Hilary downgraded to Category 2 hurricane as Mexico and California brace for 'catastrophic' impact
Meteorologists warned that despite the hurricane's weakening, the storm's speed had accelerated Saturday, and urged people to finish their preparations by sundown.
CABO SAN LUCAS, Mexico — Hurricane Hilary roared toward Mexico’s Baja California peninsula late Saturday as a downgraded but still dangerous Category 2 hurricane that's likely to bring “catastrophic” flooding to the region and cross into the southwest U.S. as a tropical storm.
Meteorologists warned that despite the hurricane's weakening, the storm's speed had accelerated Saturday, and urged people to finish their preparations by sundown. By Sunday, one expert said, it would be too late.
Forecasters said the storm is still expected to enter the history books as the first tropical storm to hit Southern California in 84 years, and bring along flash floods, mudslides, isolated tornadoes, high winds and widespread power outages.
Heavy rainfall and flooding began Saturday ahead of the storm's expected Sunday crossing into the southwestern U.S., where it is expected to dump up to 10 inches of rain in southern California and southern Nevada.
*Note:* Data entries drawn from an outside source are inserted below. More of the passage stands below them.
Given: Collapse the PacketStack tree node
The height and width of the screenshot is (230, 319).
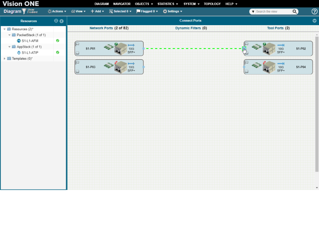Looking at the screenshot, I should [x=9, y=35].
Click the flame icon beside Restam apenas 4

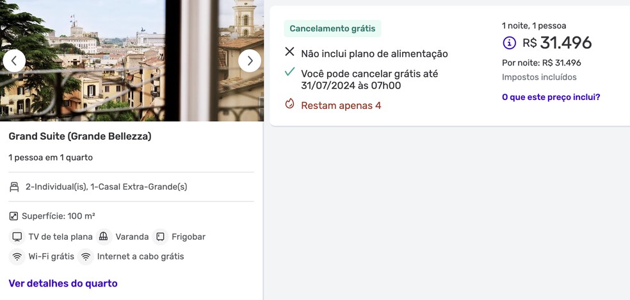(289, 104)
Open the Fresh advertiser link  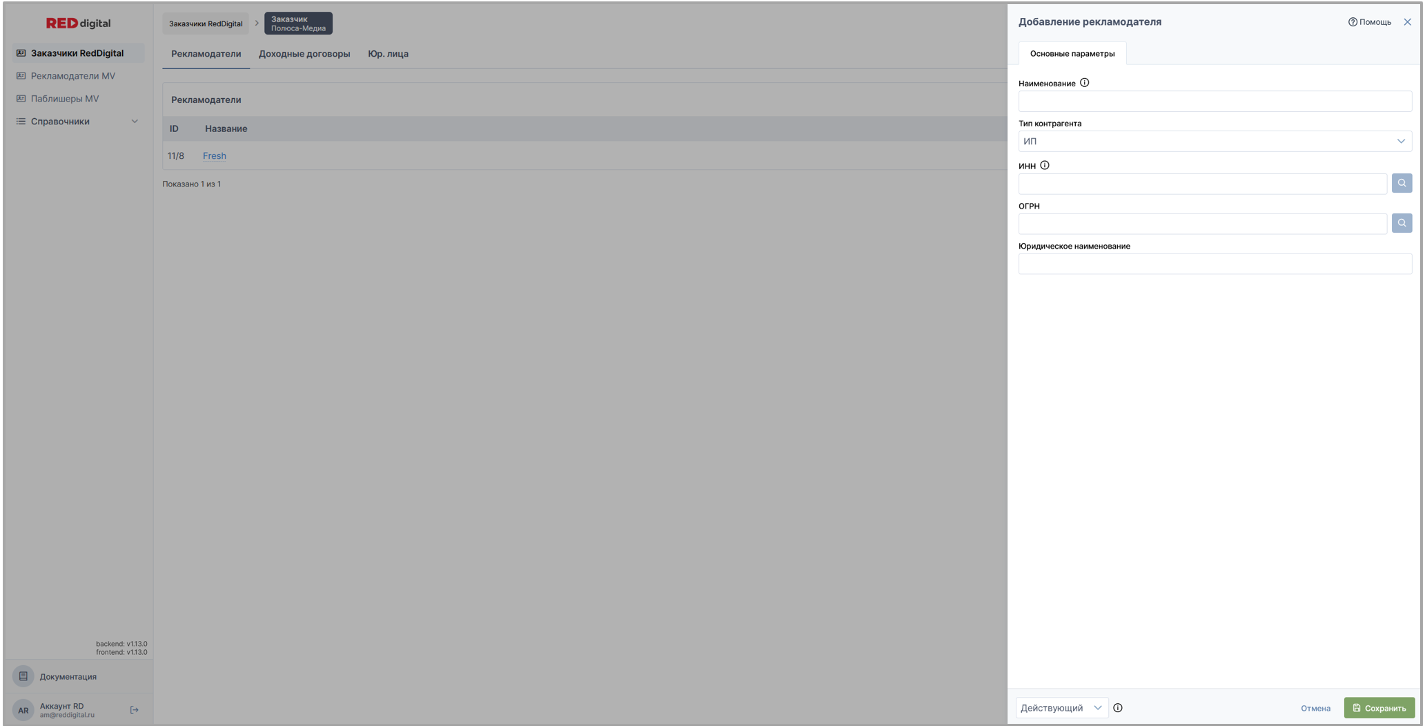point(214,156)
“This does not lessen the threat, especially the flood threat,” said Jamie Rhome, the U.S. National Hurricane Center’s deputy director, during a Saturday briefing to announce the storm’s downgraded status. “Don’t let the weakening trend and the intensity lower your guard.”
Meteorologists also expect the storm to churn up “life-threatening” surf conditions and rip currents — including towering waves up to 40 feet high — along Mexico’s Pacific coast. Dozens sought refuge at storm shelters in the twin resorts of Los Cabos, at the southern tip of the Baja peninsula, and firefighters used an inflatable boat to rescue a family in San Jose del Cabo after the resort was hit by driving rain and wind.
In Tijuana, Rafael Carrillo voiced the fear that was at the back of everyone’s mind in the border city of 1.9 million, particularly residents who live in homes that cling precariously to steep hillsides.
”If you hear noises, or the ground cracking, it is important for you to check it and get out as fast as possible, because the ground can weaken and your home could collapse,” said Carrillo, head of the Tijuana fire department.
That city ordered all beaches closed Saturday, and set up a half-dozen storm shelters at sports complexes and government offices.
Mexico’s Navy evacuated 850 people from islands off the Baja coast, and deployed almost 3,000 troops for emergency operations. In La Paz, the picturesque capital of Baja California Sur state on the Sea of Cortez, police patrolled closed beaches to keep swimmers out of the whipped-up surf.
In the U.S., the Miami-based hurricane center issued tropical storm and potential flood warnings for Southern California from the Pacific coast to interior mountains and deserts. The San Bernardino County sheriff on Saturday issued evacuation warnings for several mountain and foothill communities ahead of the storm.
And an evacuation advisory for the tourist destination of Santa Catalina Island, 23 miles off the Southern California coast, urged residents and beachgoers to leave, while authorities in Los Angeles scrambled to get the homeless off the streets and into shelters.
Across the region, municipalities ran out of free sandbags and grocery shelves emptied out as residents stockpiled supplies. The U.S. National Park Service closed California’s Joshua Tree National Park and Mojave National Preserve to keep visitors from becoming stranded amid flooding.
Major League Baseball rescheduled three Sunday games in Southern California, moving them to Saturday as part of split doubleheaders, and SpaceX delayed the launch of a satellite-carrying rocket from a base on California’s central coast until at least Monday. The company said conditions in the Pacific could make it difficult for a ship to recover the rocket booster.
President Joe Biden said Friday the Federal Emergency Management Agency had pre-positioned staff and supplies in the region. “I urge everyone, everyone in the path of this storm, to take precautions and listen to the guidance of state and local officials,” he said.
Hilary on Friday had rapidly grown into an exceedingly dangerous Category 4 Major hurricane for a time with top sustained winds of 145 mph at its peak. Its maximum sustained winds initially dropped to 115 mph earlier Saturday as a Category 3 storm, before further weakening to 110 mph — making it a Category 2.
By midafternoon Saturday, it was still 640 miles south-southeast of San Diego, California. Moving north-northwest at 17 mph, the storm was expected to turn more toward the north and pick up speed.
Forecasters said the storm was swirling off one of the westernmost spurs on Mexico’s southern Baja peninsula. The hurricane was expected to brush past Punta Eugenia on that coast before making a nighttime landfall along a sparsely populated area of the peninsula about 200 miles south of the Pacific port city of Ensenada.
Hilary is likely then to rake northward all the way up the peninsula and into Tijuana, before heading to the U.S. in its historic path.